Until one day when there was no light or sound. I had just been made a management type, and I was in charge of a store that had a computer full of information that we couldn't get at because it was broken. Suddenly I was tossed into the deep end of computer maintenance. Luckily, a family friend who had once taken me up to the National Bureau of Standards to show me the massive paper and tape spewing machines of the late sixties, appeared as the font of knowledge that would eventually rescue me from what I came to understand was a "hard drive crash."
I lived through it. I resurfaced the disc. I ran DOS commands. I answered prompts and got the data restored with a couple of days' effort. It had a certain macho appeal, not unlike the first time I changed my own spark plugs. I was the master of the machine.
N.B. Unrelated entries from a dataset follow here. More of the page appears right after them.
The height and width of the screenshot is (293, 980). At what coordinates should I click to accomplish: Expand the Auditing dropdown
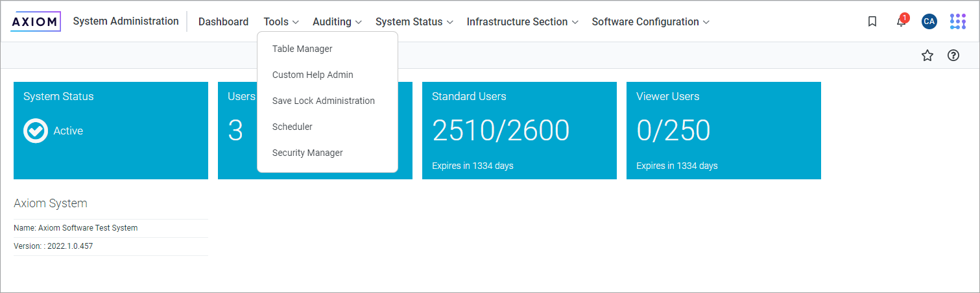click(337, 21)
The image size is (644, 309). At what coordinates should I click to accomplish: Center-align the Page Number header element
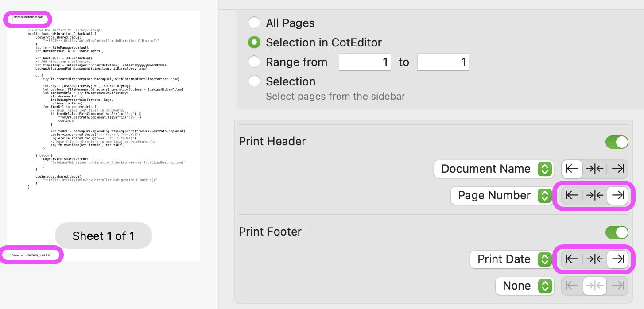click(x=595, y=195)
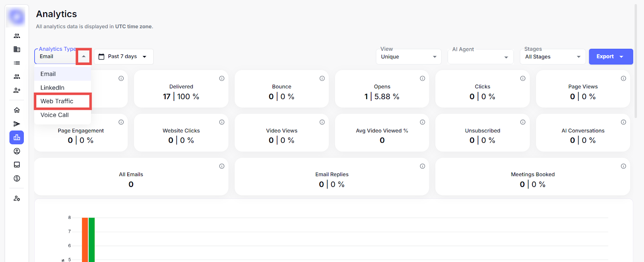
Task: Open the Past 7 days date dropdown
Action: (124, 56)
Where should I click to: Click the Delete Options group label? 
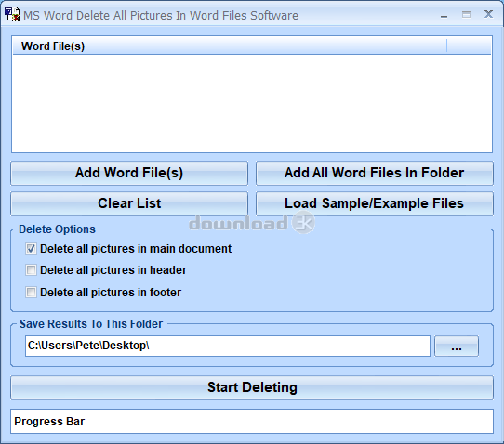pos(58,229)
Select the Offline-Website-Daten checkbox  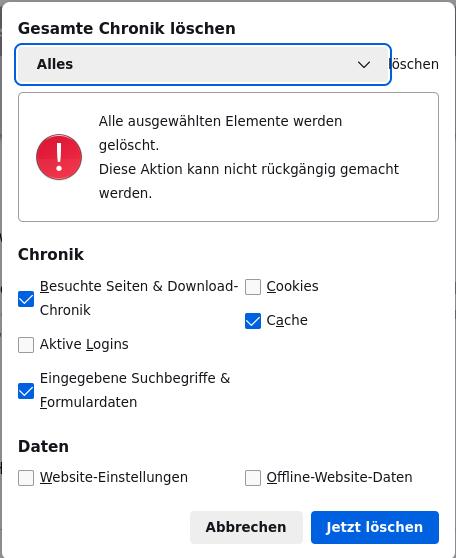253,478
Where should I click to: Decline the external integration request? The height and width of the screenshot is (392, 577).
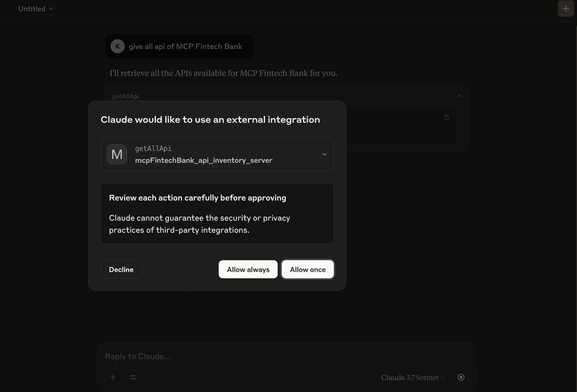(121, 270)
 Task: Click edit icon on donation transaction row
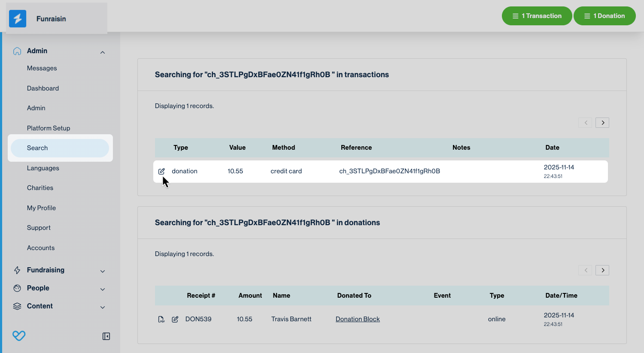(x=161, y=171)
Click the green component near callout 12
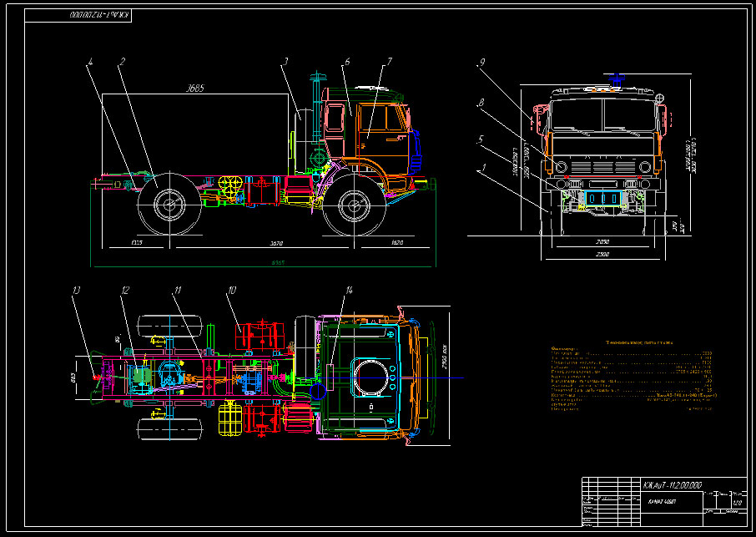756x537 pixels. pyautogui.click(x=142, y=377)
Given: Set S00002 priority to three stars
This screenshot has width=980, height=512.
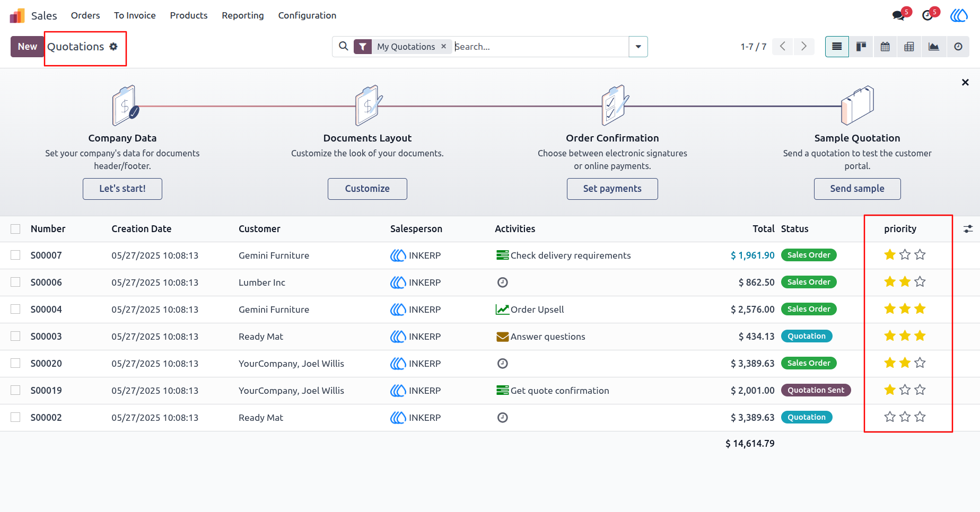Looking at the screenshot, I should [920, 417].
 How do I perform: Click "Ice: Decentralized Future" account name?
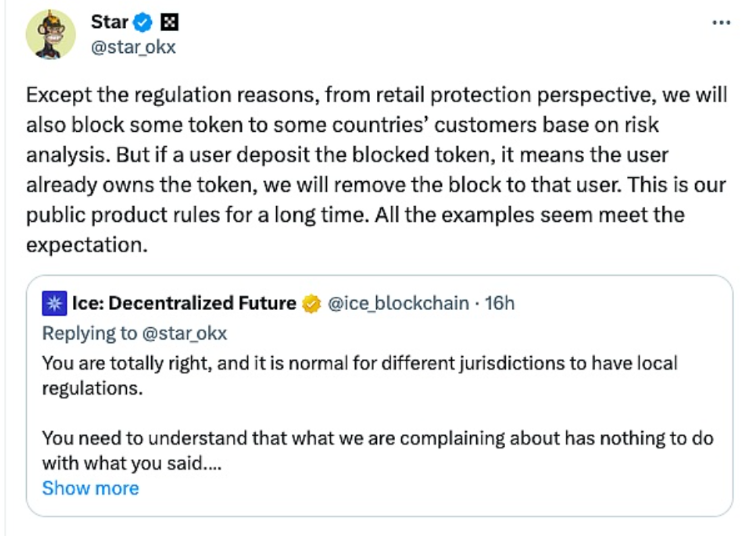pyautogui.click(x=183, y=303)
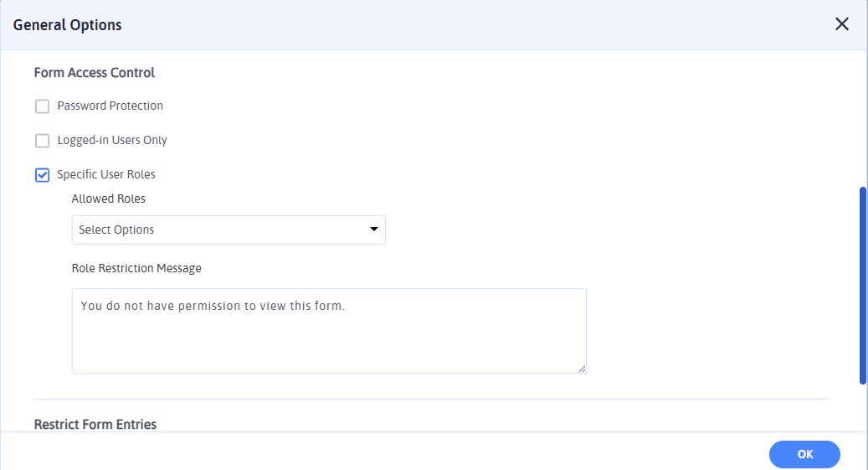
Task: Click the vertical scrollbar thumb
Action: tap(863, 285)
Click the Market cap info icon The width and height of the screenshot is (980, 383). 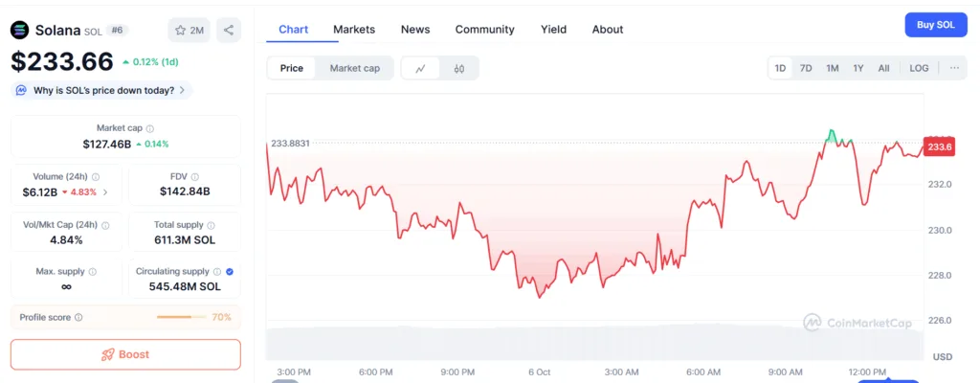click(x=150, y=128)
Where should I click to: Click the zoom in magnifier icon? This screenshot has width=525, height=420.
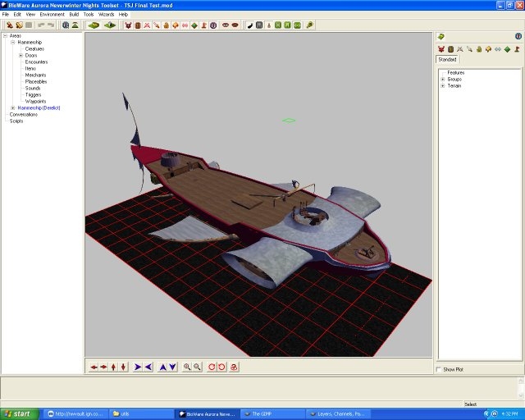click(188, 367)
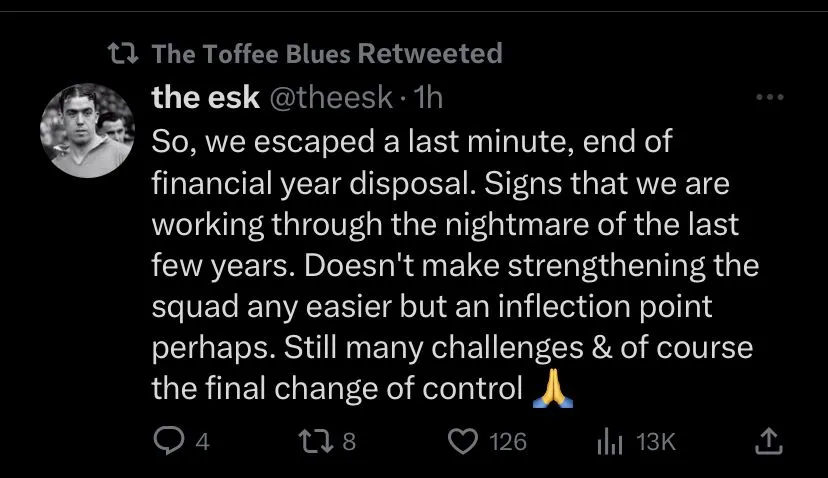
Task: Click the 13K views count
Action: [x=656, y=441]
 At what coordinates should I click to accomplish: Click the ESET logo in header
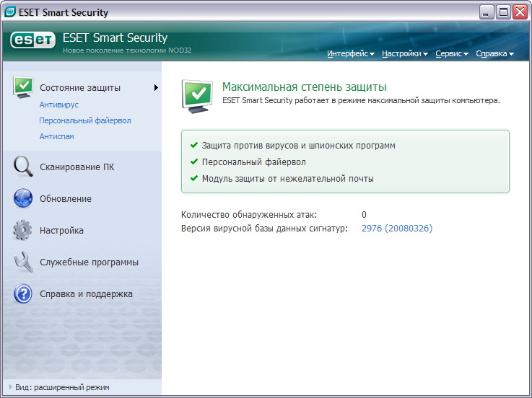click(33, 42)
When the video store closed, it became apparent that I was still lacking what would be considered "marketable skills," unless an encyclopedic knowledge of horror film and a fondness for Chocodiles made me more employable. I called once again on my computer guru to hook me up with some basic word processing and spread sheet prowess. I learned most of the keyboard commands for Wordstar 3.0, and was briefly confounded by Lotus. Then I took my fledgling abilities out into the world. I got a job installing modular office furniture, which brought me in contact with many computers, most of which were sitting on top of desks that I was supposed to move from one side of an office to another.
But I started dropping by my mom's house to use her computer. I wrote stories. I typed resumes. I practiced. It was still another four years before I would use a computer professionally. When I moved to California, I got a job running a book warehouse. A warehouse that was ruled by a computer. When the computer acted up, we had tech guys who wrestled it to the ground and beat it back into shape, but since my job relied on theirs, I kept my nose in their business. It brought me a fuller understanding of Unix and other exciting arcane bits of programming that had eluded me elsewhere. For the record, I still don't understand Unix, but I could pick it out in a lineup.
All of this history allowed me to say, with a straight face, that I had "computer experience" when it came time to interview for a teaching job. That's how I became the computer teacher at Horace Mann. I put together a lab full of Mac LCIIs and dot matrix printers. They were connected with Apple Talk cables. Kids came to my room and made pretty pictures with KidPix. They were sad when they weren't allowed to print out dozens of copies of their pre-fab drawings.
Then I built a new PC lab, with Internet access and a network printer. Kids came to my room and I taught them to type, and they made pretty pictures with KidPix. Then the world changed again, and I became a fourth grade teacher to avoid having to travel between several locations and teaching PE, music and art in schools across east Oakland. The computer lab was packed into a storage container, and there it stayed for three years. During this time, I remained the nominal "tech guy." If it had a plug, and it didn't work, you called Mister Caven.
Today I remain the tech guy at our school. Some of our newer teachers show up with less fear of the box with lights and sound. They understand that it's there to help them. They know it's nothing personal. Thank God.